J'invoquerai à l'appui de l'abrogation des deux dispositions sur lesquelles on base le droit de ne pas admettre l'étranger en Belgique un de nos derniers traités diplomatiques.

Nous avons conclu beaucoup de traités d'amitié, de commerce, de navigation, etc. Dans la plupart de ces traités, nous avons stipulés que les Belges seraient à l'étranger et les étrangers en Belgique dans la position des étrangers appartenant à la nation la plus favorisée ; mais on n'avait établi nulle part l'assimilation complète entre l'étranger et l'indigène. Or, soit par suite d'un changement d'idées, soit par inadvertance, je ne sais trop m'en expliquer le motif, dans le traité conclu avec la Bolivie le 17 août 1860, devenu loi belge en 1863, ce principe a été abandonné et l’on a admis l'assimilation complète de l'étranger et du national en Bolivie et en Belgique. Et comme les sujets de toutes les puissances qui ont contracté antérieurement ou postérieurement avec la Belgique ont droit au traitement de la nation la plus favorisée, il se trouve que cette assimilation est étendue par cela même aux habitants de tous les pays du monde.

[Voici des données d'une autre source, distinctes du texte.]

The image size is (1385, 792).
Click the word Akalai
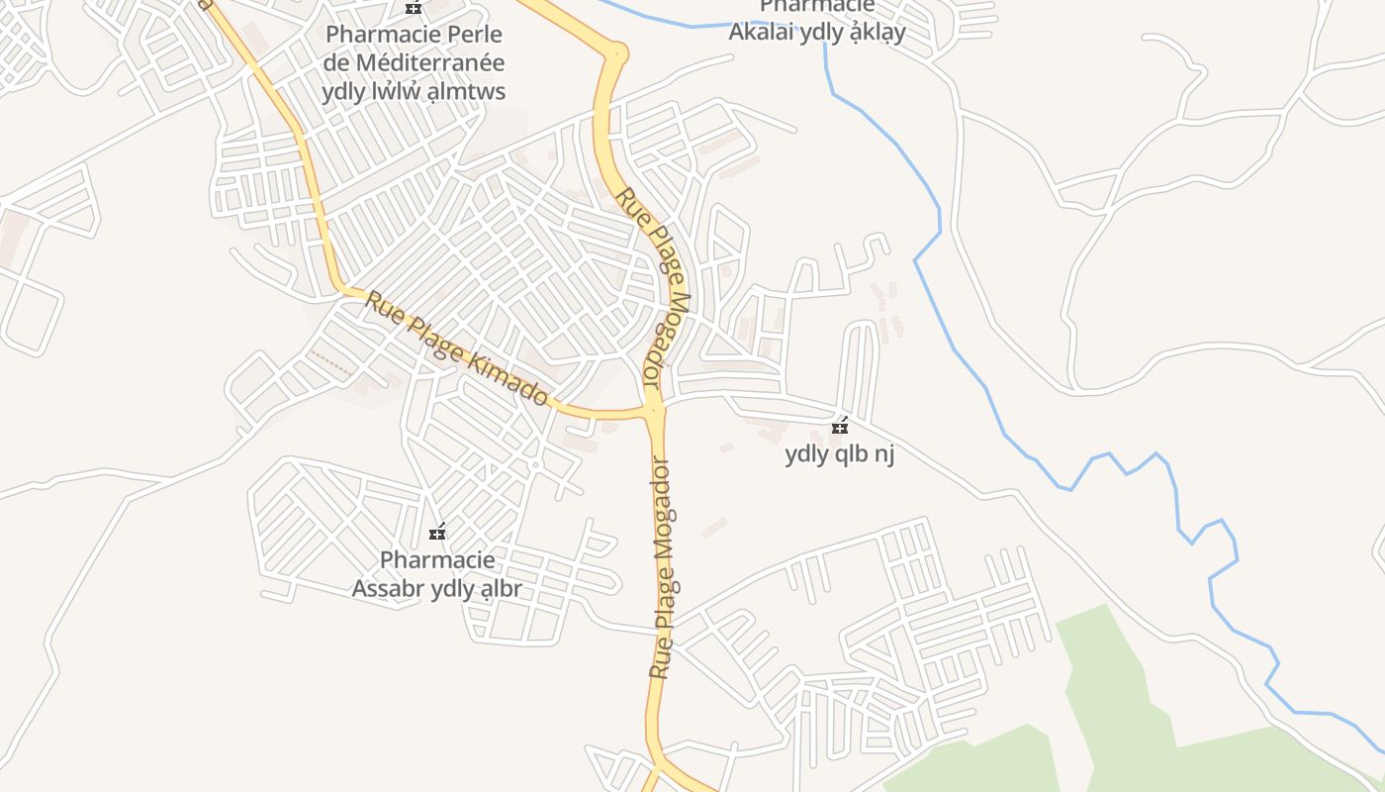tap(763, 32)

Le traité conclu avec la Bolivie n'est pas un simple traité de commerce et de navigation, c'est avant tout un traité d'amitié. L'article premier stipule qu'il y a paix perpétuelle et amitié constante entre la Belgique et la Bolivie.

M. Coomansµ. - Paix perpétuelle ! il y a donc des rêveurs, même dans le gouvernement belge !

M. Jacobsµ. - L'article 6 prévoit la liberté de conscience qu'il garantit aux Belges en Bolivie et aux Boliviens en Belgique, ils pourront librement pratiquer leur culte en se soumettant aux lois de police.

D'autres articles contiennent l'exemption réciproque de l'obligation de faire partie de la milice et de la garde civique. On reconnaît le droit Civil de succéder, de posséder, c'est un traité général. Dans ce traité général se trouve un article 3 dont je vais avoir l'honneur de lire un extrait à la Chambre :

« Les citoyens de chacune des deux parties contractantes pourront librement sur leurs territoires respectifs, voyager ou séjourner, commercer en gros ou en détail comme il est permis actuellement de le faire, ou comme il le sera par la suite aux citoyens eux-mêmes, louer et occuper les maisons, magasins et boutiques qui leur seront nécessaires, transporter des marchandises et des espèces, et recevoir des consignations, être admis comme cautions en douane, quand il y aura plus d'un an qu'ils seront établis sur les lieux et que les biens fonciers ou mobiliers qu'ils y posséderont, présenteront une garantie suffisante, sans que pour toutes ces opérations ou pour chacune d'elles, lesdits citoyens soient assujettis à d'autres charges ou restrictions que celles qui sont imposées aux nationaux eux-mêmes, sauf les précautions de police qui sont prises à l'égard de ceux-ci. »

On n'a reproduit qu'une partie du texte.